Lloyd Ohme was anything but subtle when it came to the sport of rowing.

"His passion was on the verge of obsession," said his second-born son, Dale. "He could start up a conversation with anybody, and sooner or later, it would get to rowing."

But it was more than talk. Ohme spent six decades building up the sport in colleges and clubs across the Midwest. He raked in medals during his years of competition and was one of the early founders of the University of Minnesota program, where he also coached. He also helped secure a stable home base for the Minneapolis Rowing Club along the Mississippi River, where he spent years inspiring people young and old to take up rowing.

Ohme, of Minneapolis, died on April 9 of natural causes. He was 88.

Ohme (pronounced OH-mee) discovered rowing in the mid-1940s through a classmate at the University of Minnesota, where he was studying to be a physical therapist.

He was fresh out of the Navy, where he served three years at the end of World War II. The choreography, conditioning and teamwork of the sport hooked him.

At 5-foot-8 and 190 pounds, Ohme didn't have the tall, lanky body type of many of the sports' top athletes. But Ohme, also a wrestler, was strong and unflappable. At one point, he was the most highly decorated rower at the club, said his son.

Jim Lincoln, who joined the Minneapolis Rowing Club in 1948, remembers Ohme even then as being "gentle, but persistent."

"He could give you a lecture and burn your arm off," Lincoln said.

Ohme was part of a colorful cast of characters with quirky personalities who trained out of a primitive structure at the north end of Lake Calhoun at the time. Lincoln, who was four years younger, said Ohme was a born leader.

"He took us young guys under his wing to show us how to row," he said.

In 1957, Ohme and a tight band of rowing enthusiasts established the program at the University of Minnesota, and convinced fellow oarsman Ollie Bogan to become the first coach.

The next year, as the postwar building boom forced the Minneapolis Rowing Club out of its base at Lake Calhoun, Ohme set out to find a permanent home. That gentle persistence paid off.

He helped persuade the Minneapolis Park and Recreation Board to donate land along the Mississippi River, just north of the Lake Street Bridge. The site would launch a generation of rowers onto one of the world's premier courses, with a long stretch of calm waters sheltered from the wind by high river bluffs.

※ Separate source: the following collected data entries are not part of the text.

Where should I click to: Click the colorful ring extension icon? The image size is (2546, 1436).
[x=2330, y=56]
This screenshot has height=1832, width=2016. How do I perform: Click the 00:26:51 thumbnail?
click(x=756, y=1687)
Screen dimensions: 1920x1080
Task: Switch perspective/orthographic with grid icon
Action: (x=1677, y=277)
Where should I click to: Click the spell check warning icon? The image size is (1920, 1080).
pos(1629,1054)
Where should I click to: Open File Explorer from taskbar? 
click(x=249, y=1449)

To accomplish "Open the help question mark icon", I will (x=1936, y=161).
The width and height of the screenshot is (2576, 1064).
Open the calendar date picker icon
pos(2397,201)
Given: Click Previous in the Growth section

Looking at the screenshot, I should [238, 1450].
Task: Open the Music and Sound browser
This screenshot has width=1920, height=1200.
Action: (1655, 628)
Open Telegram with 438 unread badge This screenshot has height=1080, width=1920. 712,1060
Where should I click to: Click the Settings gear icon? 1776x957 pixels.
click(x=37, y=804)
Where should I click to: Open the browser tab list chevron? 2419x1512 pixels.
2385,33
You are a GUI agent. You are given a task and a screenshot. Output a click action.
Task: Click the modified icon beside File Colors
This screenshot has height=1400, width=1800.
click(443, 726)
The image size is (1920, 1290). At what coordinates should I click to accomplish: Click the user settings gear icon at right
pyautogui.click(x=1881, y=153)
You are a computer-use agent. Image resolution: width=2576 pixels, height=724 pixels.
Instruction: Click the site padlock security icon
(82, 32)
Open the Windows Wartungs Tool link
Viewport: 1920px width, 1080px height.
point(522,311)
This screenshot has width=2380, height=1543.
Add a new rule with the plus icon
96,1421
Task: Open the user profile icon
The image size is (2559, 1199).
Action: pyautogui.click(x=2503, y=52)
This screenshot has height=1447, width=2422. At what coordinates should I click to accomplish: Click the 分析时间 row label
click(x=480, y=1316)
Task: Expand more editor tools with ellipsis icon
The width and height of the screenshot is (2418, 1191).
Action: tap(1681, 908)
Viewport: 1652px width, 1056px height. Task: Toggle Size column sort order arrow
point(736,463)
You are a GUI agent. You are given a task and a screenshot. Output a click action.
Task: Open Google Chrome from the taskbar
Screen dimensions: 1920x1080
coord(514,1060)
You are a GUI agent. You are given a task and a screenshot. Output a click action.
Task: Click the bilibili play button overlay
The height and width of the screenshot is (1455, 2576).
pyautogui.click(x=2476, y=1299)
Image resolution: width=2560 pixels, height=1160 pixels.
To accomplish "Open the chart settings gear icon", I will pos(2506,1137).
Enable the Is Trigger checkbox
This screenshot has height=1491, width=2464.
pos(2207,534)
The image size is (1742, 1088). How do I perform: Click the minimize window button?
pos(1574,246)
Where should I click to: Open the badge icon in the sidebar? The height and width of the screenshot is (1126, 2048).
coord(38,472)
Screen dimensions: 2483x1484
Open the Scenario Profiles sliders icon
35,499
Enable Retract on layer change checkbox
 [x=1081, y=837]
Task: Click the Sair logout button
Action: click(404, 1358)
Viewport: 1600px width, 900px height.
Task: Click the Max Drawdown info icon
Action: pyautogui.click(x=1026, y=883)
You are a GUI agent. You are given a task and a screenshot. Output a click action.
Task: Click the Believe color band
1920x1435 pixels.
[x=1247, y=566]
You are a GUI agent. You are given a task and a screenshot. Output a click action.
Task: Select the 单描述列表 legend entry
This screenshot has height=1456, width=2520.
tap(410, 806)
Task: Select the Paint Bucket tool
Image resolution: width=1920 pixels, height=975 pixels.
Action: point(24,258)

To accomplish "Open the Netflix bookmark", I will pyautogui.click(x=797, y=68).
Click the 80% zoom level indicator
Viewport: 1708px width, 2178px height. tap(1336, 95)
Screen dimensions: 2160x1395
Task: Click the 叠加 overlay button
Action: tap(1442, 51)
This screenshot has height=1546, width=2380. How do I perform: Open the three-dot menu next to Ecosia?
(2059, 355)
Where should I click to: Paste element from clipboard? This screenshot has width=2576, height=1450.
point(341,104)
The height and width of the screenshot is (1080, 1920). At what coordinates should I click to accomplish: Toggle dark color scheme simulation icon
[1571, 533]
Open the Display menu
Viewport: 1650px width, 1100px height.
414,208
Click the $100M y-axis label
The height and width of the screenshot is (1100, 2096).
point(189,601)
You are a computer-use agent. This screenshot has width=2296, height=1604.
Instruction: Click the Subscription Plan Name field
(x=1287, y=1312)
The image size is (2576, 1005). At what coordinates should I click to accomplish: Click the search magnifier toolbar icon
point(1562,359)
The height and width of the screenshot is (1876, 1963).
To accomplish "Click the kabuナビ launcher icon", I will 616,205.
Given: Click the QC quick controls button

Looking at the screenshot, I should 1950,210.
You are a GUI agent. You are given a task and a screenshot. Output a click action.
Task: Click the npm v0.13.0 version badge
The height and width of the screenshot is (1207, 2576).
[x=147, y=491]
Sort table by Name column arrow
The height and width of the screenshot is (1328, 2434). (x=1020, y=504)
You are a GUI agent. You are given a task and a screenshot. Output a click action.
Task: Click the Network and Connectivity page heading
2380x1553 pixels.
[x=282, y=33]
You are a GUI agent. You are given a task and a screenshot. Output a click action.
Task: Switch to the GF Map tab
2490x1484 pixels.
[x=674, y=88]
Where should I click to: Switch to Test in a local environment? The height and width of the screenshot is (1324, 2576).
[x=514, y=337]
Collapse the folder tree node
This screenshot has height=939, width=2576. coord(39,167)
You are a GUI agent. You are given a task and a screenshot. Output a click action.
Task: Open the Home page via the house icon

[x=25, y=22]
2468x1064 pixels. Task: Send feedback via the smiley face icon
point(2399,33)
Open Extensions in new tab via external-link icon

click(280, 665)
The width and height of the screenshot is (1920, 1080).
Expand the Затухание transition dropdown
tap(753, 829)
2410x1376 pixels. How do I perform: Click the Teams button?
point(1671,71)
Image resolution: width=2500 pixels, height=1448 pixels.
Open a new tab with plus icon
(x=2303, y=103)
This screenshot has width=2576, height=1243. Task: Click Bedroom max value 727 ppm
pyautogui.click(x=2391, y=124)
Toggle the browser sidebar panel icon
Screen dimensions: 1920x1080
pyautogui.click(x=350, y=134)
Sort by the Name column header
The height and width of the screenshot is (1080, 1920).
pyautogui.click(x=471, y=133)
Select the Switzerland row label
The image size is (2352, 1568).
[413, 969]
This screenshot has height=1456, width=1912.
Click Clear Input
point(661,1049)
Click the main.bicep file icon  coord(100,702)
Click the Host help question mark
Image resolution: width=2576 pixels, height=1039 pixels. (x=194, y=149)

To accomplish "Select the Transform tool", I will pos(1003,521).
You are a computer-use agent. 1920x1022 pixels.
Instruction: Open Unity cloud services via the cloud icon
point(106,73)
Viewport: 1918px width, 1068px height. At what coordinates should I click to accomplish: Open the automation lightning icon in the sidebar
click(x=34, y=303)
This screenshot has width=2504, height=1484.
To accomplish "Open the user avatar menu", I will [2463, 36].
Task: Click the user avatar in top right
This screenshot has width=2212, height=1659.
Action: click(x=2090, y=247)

There was no boat house or dock in the early days, and the rowers operated out of a Quonset hut once used as student housing. Ohme marshaled forces to build a more suitable structure, and put his wife and children to work clearing debris and preparing the site.

"Our whole family was down there pretty much every weekend," said daughter Patty Ohme Hansen. "I remember taking shingles down there on my sled."

The Minneapolis Rowing Club opened its distinctive A-frame boat house in 1965, built with mostly salvaged materials. But in September 1997, vandals burned the structure to the ground.

Out of the literal ashes, however, grew a more inspired structure, one that reflected the growth of the sport and the beauty of the site. The current boat house opened in 2002, a $4.5 million architectural beauty whose parabolic roofline "evokes the shape of an oar paddling through water," according to a history of the Minneapolis Rowing Club.

The building, completed in 2007, went up on the site of the original A-frame. As a tribute to Ohme's lifelong dedication to the sport, the boat house now bears his name.

Ohme's daughter, Patty, became a world-class rower, and, like her dad, also coached and traveled across North America to officiate regattas.

Her father was the first to put her into a boat and teach her the sport he loved so much. Last summer, she got him back on the water a final time.

"When he'd get tired, he would take a break and then join in again," she said. "I suppose it was poetic justice as he took me out for my first row in a double — a two-person boat with each person sculling, having two oars apiece.

"It was perfect," she said.

In addition to Dale, of Dayton, and Patty, of Minneapolis, Ohme is survived by another son, Bruce, also of Minneapolis. Services have been held.